For several years, doctors have used an inflatable balloon to spread apart the obstructions that often clog the coronary arteries and make it difficult for the organ to pump blood through the body.
The technique, called balloon angioplasty, is considered too risky for some patients whose hearts are so diseased they could die while the procedure is in progress.
But Dr. Robert A. Vogel, chief of cardiology at the University of Maryland Hospital, said a two-year study offers evidence that angioplasty is safe and effective for these patients if they are simultaneously supported by a heart-lung machine. The device gives the heart and lungs a rest during angioplasty by mechanically pumping the body's blood and infusing it with oxygen.
"It really comes down to this: You can safely do angioplasty in the most high-risk patients," Dr. Vogel said in an interview. He is scheduled to present results of the study today at the annual conference of the American Heart Association being held in Dallas.
Patients tethered to a heart-lung machine remain fully conscious and often talk with the medical team while the procedure is being done. During this time, their hearts pump weakly or stop beating altogether.
Dr. Vogel estimated that 15,000 to 20,000 high-risk patients in this country every year could have angioplasty with a heart-lung machine at least on standby -- although many of the patients probably would not need to be connected to the machine.

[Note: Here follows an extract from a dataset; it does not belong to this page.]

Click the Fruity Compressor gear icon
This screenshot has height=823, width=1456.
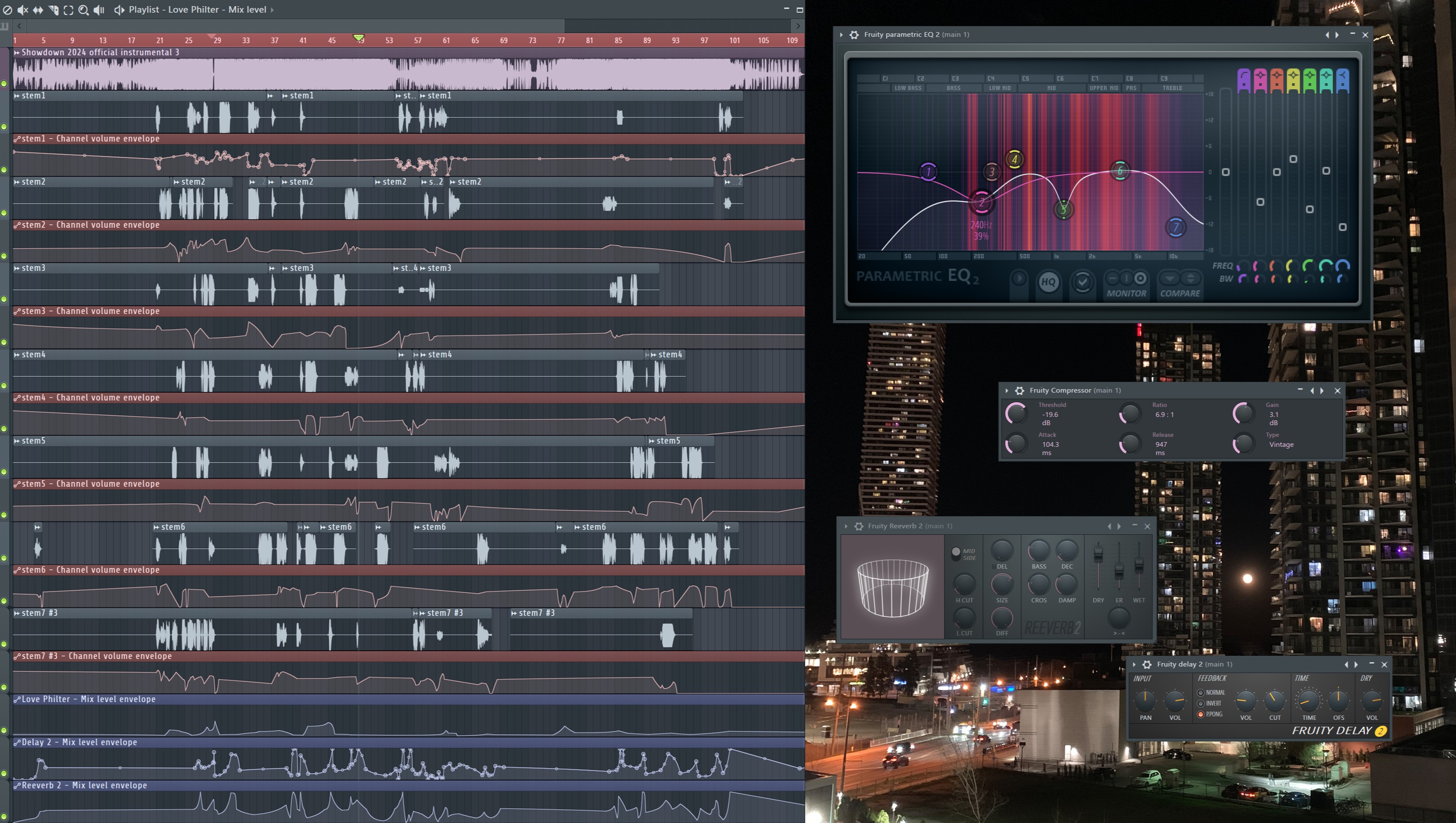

In the study, researchers found 85 percent of the 455 patients who underwent "supported angioplasty" -- the balloon technique coupled with the heart-lung machine -- were still alive two years after the procedure. "These patients have really done very well -- they have a lot less angina or chest pain, and they have considerably better pumping action of their hearts," he said.
The study, coordinated by the University of Maryland, involved 23 hospitals across the country. Patients had their surgery in 1988. In Maryland, University Hospital first introduced the technique in 1987.
While the study did not involve a control group, Dr. Vogel estimated that 70 percent of high-risk patients whose blockages are left alone can be expected to survive two years.
Candidates for the procedure are patients whose hearts pump weakly and those who have total blockages in two of the three major coronary arteries and a partial blockage in the third. In the latter group, using a balloon to open the partially blocked artery could temporarily cut off all blood flow and prove fatal; the heart-lung machine, however, keeps the patient alive by bypassing the heart while the artery is being opened.
Many patients in the study group had previous bypass operations, but were turned down for another because their arteries were too small to accept a graft. In a bypass operation, surgeons divert blood flow around the blockage by stitching a synthetic loop onto the artery.